MapReduce Interview Question Part2

Q11 Explain what is the purpose of RecordReader in Hadoop?
Answer: In Hadoop, the RecordReader loads the data from its source and converts it into key, value pairs suitable for reading by the Mapper.

MapReduce Interview Questions
explore mapreduce story
Q12 Explain MapReduce and its needs while programming with Apache Pig
Answer: All programs in Apache Pig have been written usually in query language which is also called nowadays as Pig Latin. It is has some similarity with SQL language of query as well. In order get the query executed, you must also remember to make use of an engine that specialises in this. Queries are converted from pig engines into jobs and therefore MapReduce will act as an engine of execution which is required to run programs.
Q13 What are some typical functions of Job Tracker?
Answer: The following are some typical tasks of JobTracker:-
  • When Client applications submit map reduce jobs to the Job tracker
  • The JobTracker talks to the Name node to determine the location of the data
  • The JobTracker locates TaskTracker nodes with available slots at or near the data
  • The JobTracker submits the work to the chosen TaskTracker nodes
  • The TaskTracker nodes are monitored. If they do not submit heartbeat signals they are deemed to have failedand the work is scheduled on different TaskTracker
  • When the work is completed, the JobTracker updates its status
  • Client applications can poll the JobTracker for information
Q14What are the four basic parameters of a mapper?
Answer: The four basic parameters of a mapper are LongWritable, text; text and IntWritable. The first two represent input parameters and the second two represent intermediate output parameters.
Q15 How can we change the split size if our commodity hardware has less storage space?

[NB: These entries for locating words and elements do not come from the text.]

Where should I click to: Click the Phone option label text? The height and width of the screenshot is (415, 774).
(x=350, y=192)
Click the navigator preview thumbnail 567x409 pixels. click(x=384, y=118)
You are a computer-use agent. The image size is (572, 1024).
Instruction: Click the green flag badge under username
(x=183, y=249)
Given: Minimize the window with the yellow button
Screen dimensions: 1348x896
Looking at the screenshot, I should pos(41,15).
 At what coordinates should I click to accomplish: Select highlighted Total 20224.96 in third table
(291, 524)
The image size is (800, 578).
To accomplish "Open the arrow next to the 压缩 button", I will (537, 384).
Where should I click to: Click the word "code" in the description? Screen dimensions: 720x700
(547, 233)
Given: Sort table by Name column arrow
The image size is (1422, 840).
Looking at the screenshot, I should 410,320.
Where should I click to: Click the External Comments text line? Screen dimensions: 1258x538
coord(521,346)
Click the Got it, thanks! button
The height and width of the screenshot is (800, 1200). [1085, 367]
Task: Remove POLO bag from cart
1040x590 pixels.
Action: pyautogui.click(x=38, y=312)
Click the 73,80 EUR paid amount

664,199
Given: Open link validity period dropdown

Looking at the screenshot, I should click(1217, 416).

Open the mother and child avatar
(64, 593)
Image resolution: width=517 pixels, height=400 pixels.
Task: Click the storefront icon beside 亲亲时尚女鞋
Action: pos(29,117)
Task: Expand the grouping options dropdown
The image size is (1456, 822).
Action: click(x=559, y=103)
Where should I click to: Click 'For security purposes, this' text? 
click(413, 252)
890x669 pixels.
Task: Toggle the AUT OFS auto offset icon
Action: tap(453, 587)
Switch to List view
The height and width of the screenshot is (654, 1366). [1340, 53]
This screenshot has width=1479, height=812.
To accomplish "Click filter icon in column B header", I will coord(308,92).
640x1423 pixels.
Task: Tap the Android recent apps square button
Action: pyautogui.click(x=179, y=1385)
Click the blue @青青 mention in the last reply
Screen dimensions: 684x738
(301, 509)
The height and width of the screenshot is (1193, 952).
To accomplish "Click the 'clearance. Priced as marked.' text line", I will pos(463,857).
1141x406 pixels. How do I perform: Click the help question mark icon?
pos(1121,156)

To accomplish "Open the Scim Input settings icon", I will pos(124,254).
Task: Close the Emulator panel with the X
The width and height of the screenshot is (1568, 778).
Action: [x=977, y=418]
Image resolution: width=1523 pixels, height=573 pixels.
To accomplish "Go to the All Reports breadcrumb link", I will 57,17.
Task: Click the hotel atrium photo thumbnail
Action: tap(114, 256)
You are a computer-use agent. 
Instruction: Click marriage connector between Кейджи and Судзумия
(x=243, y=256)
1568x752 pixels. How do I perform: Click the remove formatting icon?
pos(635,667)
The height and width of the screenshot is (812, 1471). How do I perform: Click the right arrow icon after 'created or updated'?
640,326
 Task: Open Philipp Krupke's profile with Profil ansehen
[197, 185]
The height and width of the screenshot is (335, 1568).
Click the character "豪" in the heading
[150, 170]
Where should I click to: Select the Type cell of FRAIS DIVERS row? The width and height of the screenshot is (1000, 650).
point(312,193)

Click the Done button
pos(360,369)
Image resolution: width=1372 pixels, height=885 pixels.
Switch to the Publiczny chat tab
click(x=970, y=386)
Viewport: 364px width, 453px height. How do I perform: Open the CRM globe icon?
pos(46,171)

Answer: If our commodity hardware has less storage space, we can change the split size by writing the ‘custom splitter’. There is a feature of customization in Hadoop which can be called from the main method.
Q16 What is a TaskInstance?
Answer: The actual Hadoop MapReduce jobs that run on each slave node are referred to as Task instances. Every task instance has its own JVM process. For every new task instance, a JVM process is spawned by default for a task.
Q17 What do the master class and the output class do?
Answer: Master is defined to update the Master or the job tracker and the output class is defined to write data onto the output location.
Q18 What is the input type/format in MapReduce by default?
Answer: By default the type input type in MapReduce is ‘text’.
Q19 Is it mandatory to set input and output type/format in MapReduce?
Answer: No, it is not mandatory to set the input and output type/format in MapReduce. By default, the cluster takes the input and the output type as ‘text’.
Q20 How is Hadoop different from other data processing tools?
Answer: In Hadoop, based upon your requirements, you can increase or decrease the number of mappers without bothering about the volume of data to be processed. This is the beauty of parallel processing in contrast to the other data processing tools available.